Me parece que, independiente de qué opción gane, es evidente que los cambios en el orden constitucional tendrán que producirse, sí o sí. He aquí mi esperanza. Esto porque casi el 80% de los ciudadanos se pronunció en ese sentido hace un par de años y nadie lo discute y porque la historia de los últimos diez años (a lo menos) indicaba que el modelo, que en algún momento nos generó muchos beneficios, había tocado fondo y era urgente su transformación. Si no se había producido, era exclusiva responsabilidad de una derecha ultraconservadora que ejerció sus ventajas constitucionales, derivadas de la constitución del 80 para oponerse, aunque fuera minoría. Ahora sabemos que existe un amplio consenso para profundizar una democracia más moderna: incorporación de nuevos mecanismos de participación ciudadana, reglas más universales que garanticen representación paritaria en los órganos de poder, reconocimiento constitucional de los derechos de las minorías, un nuevo estatuto para la efectiva repartición del poder entre centro y regiones, el nuevo pacto con los pueblos originarios y su reconocimiento con estatus y derechos constitucionales. En estos temas, hay voces claras que tienden a coincidir y que se mueven desde la derecha hasta la izquierda de nuestro espectro político. También, seguramente, esos consensos podrían encontrarse en temas tan cruciales como la necesidad de garantizar derechos sociales básicos, como la vivienda, la salud y las pensiones dignas. O sea, es verdad que debiéramos estar viviendo un momento glorioso sin embargo habrá mucha crispación al día siguiente del plebiscito y nos estaremos preguntando por qué.
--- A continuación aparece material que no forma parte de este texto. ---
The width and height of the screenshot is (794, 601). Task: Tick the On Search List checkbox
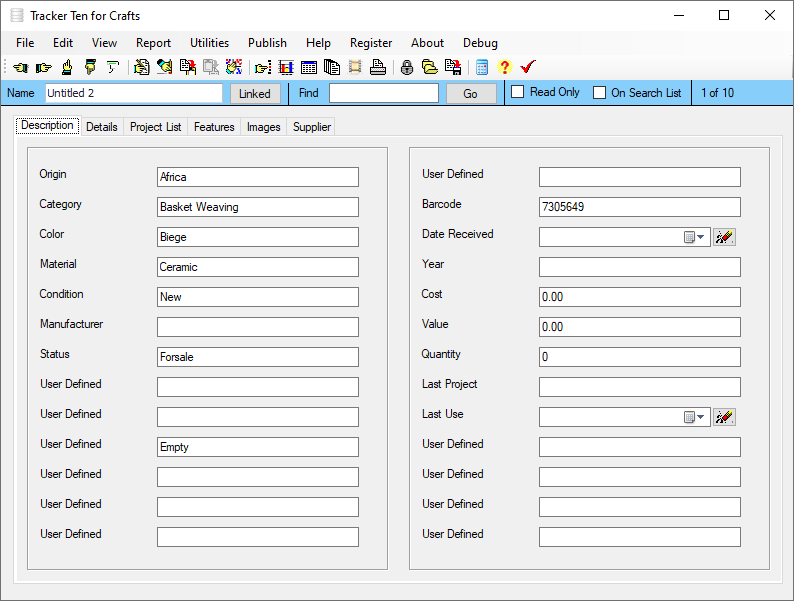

La ministra Orellana, en una entrevista publicada el fin de semana, decía que no había que empezar a echarse la culpa si los resultados no eran los deseados. En cierto sentido, tiene razón: el gobierno deberá seguir gobernando y, en cualquiera de los dos escenarios, tendrá una tarea gigantesca. Si gana el apruebo, habrá que poner en marcha la nueva constitución y hacer todo lo necesario para que, si el texto no hubiese logrado concitar un apoyo categórico, en el proceso de implementación lo alcance. La misma responsabilidad tendrán los partidos de la coalición oficial. Pero responsables de que no se logre el apoyo contundente que los niveles de consenso suponen, los hay. Ahora bien, si ganara el rechazo, con mayor razón debieran aparecer los responsables.
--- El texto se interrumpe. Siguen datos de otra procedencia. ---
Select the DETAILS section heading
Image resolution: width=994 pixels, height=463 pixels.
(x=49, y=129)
En mi opinión, el texto final que se nos propuso para votar no estaba pensado para alcanzar grandes acuerdos. La estructura del mismo da cuenta, más bien, de la instalación de las diferencias identitarias como compartimentos estancos y excluyentes de las otras identidades, por cuanto reconoce el derecho máximo de cada una y no necesariamente las reglas de compatibilidad entre ellas. Cualquiera puede encontrar algún elemento que lo irrite lo suficiente como para mitigar sus ganas de apoyar este texto. ¿Y eso no fue tomado en cuenta? ¿No se discutió cuáles podrían haber sido los mínimos que concitarían los apoyos amplios y categóricos? Esta perspectiva, al parecer, no estuvo presente. La lógica aparecía muchas veces como la de la imposición de una mayoría que no tenía clara conciencia de su eventualidad. Esta lógica explica que sectores que claramente suscribirían todos y cada uno de los temas que planteé al inicio del artículo, se hayan situado en la opción rechazo. ¿Son todos y todas, una manga de reaccionarios y conservadores que quieren mantener a toda costa sus privilegios, como lo ha dicho, tuiteado y escrito tanta gente? Por supuesto que no. A muchos de ellos los conocemos de años, han estado en momentos difíciles de la política, se han jugado la vida. Eso no se puede desmentir. Entonces, el que a dos años de una categórica expresión de la voluntad ciudadana por los cambios estemos caminando, según dicen, en una delgada línea entre el apruebo y el rechazo, habla de algo que las fuerzas por el cambio no hicieron bien.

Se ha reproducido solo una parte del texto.